You know we’ve come a long way from Dr. Timothy Leary when a scientific study links the usage of psychedelics to “healthy lifestyle changes,” yet that’s exactly how a new study in Scientific Reports introduces its research. Using data from the National Survey on Drug Use and Health (2005–2014), which surveys 375,000 people on drug usage over their lifetime, author Otto Simonsson of the University of Oxford and his team focused on respondents who said they had at least once used one or more of the classic psychedelic substances -- DMT, ayahuasca, LSD, mescaline, peyote, and psilocybin. Of the positive respondents, they checked to see which had been diagnosed with heart disease or diabetes in the past year. The results were surprising.
“Lifetime classic psychedelic use was uniquely associated with a 23% lower odds of heart disease in the past year and a 12% lower odds of diabetes in the past year.”

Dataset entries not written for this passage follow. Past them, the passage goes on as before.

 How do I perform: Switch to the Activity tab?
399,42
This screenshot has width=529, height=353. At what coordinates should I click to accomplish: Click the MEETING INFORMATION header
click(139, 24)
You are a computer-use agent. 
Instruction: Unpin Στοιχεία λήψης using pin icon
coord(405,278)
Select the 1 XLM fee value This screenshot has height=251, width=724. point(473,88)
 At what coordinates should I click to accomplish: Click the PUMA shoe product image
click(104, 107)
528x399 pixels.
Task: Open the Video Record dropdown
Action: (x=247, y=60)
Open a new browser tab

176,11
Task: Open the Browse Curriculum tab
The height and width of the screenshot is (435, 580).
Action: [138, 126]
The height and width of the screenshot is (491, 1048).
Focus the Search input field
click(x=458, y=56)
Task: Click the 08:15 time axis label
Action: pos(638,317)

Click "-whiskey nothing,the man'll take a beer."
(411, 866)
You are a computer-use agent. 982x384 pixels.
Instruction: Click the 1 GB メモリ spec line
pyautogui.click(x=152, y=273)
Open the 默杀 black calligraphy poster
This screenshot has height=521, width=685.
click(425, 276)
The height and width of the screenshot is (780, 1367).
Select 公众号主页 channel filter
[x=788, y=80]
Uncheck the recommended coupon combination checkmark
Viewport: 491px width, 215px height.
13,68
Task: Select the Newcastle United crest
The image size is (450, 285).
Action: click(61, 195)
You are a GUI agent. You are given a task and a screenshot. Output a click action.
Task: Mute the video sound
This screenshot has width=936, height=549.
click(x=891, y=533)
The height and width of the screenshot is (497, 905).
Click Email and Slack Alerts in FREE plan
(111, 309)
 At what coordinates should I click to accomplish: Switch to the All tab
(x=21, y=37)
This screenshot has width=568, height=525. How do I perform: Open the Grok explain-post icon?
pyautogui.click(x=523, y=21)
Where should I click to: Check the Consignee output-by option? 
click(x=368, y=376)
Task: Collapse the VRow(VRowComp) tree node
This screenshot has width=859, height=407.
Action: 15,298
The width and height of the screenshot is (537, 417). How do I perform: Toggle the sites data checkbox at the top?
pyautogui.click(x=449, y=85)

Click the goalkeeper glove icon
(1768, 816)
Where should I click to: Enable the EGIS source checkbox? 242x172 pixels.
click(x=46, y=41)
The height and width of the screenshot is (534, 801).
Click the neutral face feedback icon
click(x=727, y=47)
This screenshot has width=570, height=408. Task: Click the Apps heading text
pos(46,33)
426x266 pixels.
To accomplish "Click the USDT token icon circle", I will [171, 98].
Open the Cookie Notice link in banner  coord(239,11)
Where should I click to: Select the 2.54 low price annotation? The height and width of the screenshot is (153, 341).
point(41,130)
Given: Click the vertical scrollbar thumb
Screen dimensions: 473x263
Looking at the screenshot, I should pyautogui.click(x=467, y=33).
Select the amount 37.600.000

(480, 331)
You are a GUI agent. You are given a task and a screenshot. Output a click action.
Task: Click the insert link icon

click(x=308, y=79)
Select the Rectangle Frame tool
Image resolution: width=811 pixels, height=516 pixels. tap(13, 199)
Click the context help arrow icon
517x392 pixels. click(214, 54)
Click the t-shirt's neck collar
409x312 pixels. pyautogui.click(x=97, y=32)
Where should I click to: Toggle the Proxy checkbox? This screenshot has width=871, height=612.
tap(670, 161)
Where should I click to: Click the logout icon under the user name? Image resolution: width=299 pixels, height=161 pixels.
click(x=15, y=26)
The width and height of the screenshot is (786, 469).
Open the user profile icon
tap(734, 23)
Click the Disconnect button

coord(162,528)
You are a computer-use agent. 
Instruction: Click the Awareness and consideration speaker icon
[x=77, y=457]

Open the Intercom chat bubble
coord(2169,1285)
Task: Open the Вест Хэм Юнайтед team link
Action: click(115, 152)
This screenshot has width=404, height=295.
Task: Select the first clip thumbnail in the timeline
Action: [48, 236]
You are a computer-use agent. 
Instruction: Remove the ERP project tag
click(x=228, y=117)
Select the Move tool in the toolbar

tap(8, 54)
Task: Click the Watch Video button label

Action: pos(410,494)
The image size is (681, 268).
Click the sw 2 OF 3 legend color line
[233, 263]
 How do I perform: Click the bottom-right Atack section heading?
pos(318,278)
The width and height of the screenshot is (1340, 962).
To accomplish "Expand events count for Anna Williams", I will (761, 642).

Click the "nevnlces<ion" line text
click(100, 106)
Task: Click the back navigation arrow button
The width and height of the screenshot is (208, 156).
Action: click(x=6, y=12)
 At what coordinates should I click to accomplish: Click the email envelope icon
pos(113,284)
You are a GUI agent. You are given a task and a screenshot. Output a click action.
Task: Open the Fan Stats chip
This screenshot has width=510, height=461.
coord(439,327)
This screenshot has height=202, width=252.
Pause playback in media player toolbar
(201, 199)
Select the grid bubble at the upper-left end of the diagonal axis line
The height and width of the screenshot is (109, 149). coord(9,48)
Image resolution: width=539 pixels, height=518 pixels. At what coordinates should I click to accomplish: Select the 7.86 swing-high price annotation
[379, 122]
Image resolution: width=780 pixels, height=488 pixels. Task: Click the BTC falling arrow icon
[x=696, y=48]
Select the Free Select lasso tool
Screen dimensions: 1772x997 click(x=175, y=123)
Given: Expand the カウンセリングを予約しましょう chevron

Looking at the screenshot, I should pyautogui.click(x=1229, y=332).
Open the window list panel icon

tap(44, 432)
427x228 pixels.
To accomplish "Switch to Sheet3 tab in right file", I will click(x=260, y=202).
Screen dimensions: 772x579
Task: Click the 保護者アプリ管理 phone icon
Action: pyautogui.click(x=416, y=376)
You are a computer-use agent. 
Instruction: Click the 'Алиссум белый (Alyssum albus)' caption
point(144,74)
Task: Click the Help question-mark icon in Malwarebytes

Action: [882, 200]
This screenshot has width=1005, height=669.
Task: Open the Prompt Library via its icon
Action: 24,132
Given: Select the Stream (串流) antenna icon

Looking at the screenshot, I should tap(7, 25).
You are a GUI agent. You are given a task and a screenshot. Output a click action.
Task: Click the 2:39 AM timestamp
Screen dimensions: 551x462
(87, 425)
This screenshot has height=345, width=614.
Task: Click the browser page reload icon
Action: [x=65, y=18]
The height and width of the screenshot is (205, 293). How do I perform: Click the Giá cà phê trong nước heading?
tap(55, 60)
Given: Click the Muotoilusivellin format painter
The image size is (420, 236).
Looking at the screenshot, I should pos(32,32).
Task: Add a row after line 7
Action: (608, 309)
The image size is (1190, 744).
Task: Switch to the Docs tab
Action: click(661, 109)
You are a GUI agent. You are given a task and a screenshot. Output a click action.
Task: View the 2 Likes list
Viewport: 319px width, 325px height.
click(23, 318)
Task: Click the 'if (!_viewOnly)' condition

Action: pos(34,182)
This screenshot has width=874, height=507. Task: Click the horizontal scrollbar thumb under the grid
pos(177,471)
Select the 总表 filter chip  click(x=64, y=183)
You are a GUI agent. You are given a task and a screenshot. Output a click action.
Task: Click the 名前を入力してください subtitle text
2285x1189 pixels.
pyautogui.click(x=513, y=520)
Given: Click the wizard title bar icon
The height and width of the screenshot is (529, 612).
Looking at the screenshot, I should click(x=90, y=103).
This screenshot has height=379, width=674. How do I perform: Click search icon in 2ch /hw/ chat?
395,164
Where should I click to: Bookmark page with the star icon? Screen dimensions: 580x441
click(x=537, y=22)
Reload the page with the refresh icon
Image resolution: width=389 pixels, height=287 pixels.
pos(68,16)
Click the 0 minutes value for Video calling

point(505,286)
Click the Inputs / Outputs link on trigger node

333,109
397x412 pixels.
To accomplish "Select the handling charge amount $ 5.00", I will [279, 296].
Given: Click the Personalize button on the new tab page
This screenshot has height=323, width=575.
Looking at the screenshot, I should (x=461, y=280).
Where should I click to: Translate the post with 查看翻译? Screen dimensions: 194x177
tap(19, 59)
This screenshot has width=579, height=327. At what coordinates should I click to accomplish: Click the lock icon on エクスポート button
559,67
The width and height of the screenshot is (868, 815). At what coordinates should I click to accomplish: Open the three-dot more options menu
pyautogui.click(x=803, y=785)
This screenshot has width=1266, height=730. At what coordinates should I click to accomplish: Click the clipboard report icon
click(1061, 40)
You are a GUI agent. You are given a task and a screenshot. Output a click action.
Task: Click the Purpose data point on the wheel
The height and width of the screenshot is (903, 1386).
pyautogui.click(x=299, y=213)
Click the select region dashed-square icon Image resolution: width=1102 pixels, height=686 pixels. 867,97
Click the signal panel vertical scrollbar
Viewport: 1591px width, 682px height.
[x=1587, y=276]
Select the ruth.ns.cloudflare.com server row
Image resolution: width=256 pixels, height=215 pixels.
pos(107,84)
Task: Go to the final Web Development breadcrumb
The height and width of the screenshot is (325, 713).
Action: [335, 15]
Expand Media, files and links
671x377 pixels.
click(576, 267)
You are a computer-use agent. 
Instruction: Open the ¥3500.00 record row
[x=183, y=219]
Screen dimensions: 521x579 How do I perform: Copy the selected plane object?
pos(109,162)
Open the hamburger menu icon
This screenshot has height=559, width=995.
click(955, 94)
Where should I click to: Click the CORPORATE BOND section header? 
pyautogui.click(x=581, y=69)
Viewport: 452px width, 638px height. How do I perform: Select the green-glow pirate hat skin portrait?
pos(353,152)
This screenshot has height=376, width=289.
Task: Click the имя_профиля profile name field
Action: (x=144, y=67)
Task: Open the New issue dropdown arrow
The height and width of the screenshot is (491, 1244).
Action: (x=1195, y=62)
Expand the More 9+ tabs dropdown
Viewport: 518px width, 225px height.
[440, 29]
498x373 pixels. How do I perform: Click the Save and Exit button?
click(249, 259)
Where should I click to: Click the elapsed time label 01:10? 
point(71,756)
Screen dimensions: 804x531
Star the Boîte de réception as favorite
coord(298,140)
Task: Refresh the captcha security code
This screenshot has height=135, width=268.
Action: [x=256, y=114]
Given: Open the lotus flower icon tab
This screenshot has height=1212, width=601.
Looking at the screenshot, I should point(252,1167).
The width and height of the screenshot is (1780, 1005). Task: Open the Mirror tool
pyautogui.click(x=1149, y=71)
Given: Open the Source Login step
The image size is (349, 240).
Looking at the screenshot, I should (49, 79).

Add these results to previous research which has found classic psychedelic use can lower odds of being overweight, lower odds of having hypertension, increase feelings of peace and well-being, and this sounds like a ‘drop the mic and find a doctor’ moment. While he’s excited with the results, Simonsson cautions that the study has some holes in it. The study is a specific analysis of a large database, not a specific experiment on the effect of psychedelics on heart disease and diabetes. The database did not provide into on dosage or frequency of use. The terms “heart disease” and “diabetes” are generic and covers a wide range of conditions and disorders – it’s unknown if psychedelics can help all or just some of them. Finally, psychedelics usage can cause positive lifestyle changes which also benefit people with heart disease or diabetes, so they can’t determine if the results came from the drug or the behavior. As always, they conclude that more research is needed.
Would it help with funding and approvals if Grace Slick rejoined what’s left of Jefferson Airplane for a new version of White Rabbit? Remember what the dormouse said -- feed your head, your heart and your endocrine system.